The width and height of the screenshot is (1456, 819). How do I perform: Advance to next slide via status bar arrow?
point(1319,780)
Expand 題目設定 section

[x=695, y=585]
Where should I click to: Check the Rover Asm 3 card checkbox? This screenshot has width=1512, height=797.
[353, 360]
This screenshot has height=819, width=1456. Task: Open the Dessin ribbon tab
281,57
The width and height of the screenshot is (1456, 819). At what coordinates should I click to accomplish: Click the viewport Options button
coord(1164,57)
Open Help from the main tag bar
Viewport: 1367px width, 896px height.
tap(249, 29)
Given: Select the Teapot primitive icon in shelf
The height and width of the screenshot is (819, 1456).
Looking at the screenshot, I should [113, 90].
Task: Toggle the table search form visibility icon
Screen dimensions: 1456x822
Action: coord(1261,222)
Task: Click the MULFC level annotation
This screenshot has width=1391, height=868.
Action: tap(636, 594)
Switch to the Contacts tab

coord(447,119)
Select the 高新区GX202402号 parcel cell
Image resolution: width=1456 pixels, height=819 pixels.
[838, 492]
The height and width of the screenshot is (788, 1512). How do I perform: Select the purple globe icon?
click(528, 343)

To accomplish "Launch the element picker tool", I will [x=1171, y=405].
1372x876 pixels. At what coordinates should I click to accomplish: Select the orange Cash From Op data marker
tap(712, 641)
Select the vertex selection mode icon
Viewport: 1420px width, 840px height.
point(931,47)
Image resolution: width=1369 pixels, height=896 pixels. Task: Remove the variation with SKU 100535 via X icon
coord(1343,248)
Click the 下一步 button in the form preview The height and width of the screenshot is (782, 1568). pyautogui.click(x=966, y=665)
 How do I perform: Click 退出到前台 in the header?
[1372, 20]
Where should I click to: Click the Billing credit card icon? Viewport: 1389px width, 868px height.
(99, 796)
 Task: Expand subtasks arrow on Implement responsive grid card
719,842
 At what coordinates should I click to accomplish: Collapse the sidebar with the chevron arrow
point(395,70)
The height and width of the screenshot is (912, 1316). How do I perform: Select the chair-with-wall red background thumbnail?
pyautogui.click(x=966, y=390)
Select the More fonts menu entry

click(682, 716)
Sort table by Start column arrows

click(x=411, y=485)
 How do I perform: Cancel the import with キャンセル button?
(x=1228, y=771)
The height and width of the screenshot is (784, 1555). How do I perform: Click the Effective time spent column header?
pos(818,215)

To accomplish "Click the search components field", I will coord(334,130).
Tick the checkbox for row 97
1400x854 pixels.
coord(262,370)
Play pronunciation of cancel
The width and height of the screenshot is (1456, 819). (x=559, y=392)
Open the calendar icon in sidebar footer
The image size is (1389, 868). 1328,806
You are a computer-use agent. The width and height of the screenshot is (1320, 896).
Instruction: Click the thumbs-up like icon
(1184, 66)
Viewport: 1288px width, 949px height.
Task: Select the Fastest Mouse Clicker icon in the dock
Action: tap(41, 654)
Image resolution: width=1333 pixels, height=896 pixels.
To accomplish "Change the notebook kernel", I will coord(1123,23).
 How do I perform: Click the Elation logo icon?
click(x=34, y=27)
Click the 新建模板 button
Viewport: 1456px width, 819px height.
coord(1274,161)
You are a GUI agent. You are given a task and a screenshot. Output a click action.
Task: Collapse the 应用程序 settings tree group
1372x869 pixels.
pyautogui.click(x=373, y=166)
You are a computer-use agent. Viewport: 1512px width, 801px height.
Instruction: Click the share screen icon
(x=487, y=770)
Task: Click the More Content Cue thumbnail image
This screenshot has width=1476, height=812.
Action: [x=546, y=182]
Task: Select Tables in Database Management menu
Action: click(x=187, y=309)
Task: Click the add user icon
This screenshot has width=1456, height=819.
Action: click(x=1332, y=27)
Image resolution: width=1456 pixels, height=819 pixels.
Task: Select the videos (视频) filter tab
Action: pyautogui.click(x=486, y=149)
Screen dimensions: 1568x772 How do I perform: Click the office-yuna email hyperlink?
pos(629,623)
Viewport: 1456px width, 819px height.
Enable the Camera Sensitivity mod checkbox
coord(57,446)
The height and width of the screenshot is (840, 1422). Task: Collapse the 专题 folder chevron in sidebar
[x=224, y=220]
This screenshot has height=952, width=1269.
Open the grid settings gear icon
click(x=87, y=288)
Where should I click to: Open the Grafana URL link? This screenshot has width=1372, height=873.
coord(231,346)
+-------+
◆ **PROBLEM REQUIREMENTS**: Your answer should consist of the lines of the listing that contain "search", copied as they stand.

◆ **COMPLETED TASK**:
Task: Toggle the table search form visibility icon
To accomplish "Click the search components field", I will coord(334,130).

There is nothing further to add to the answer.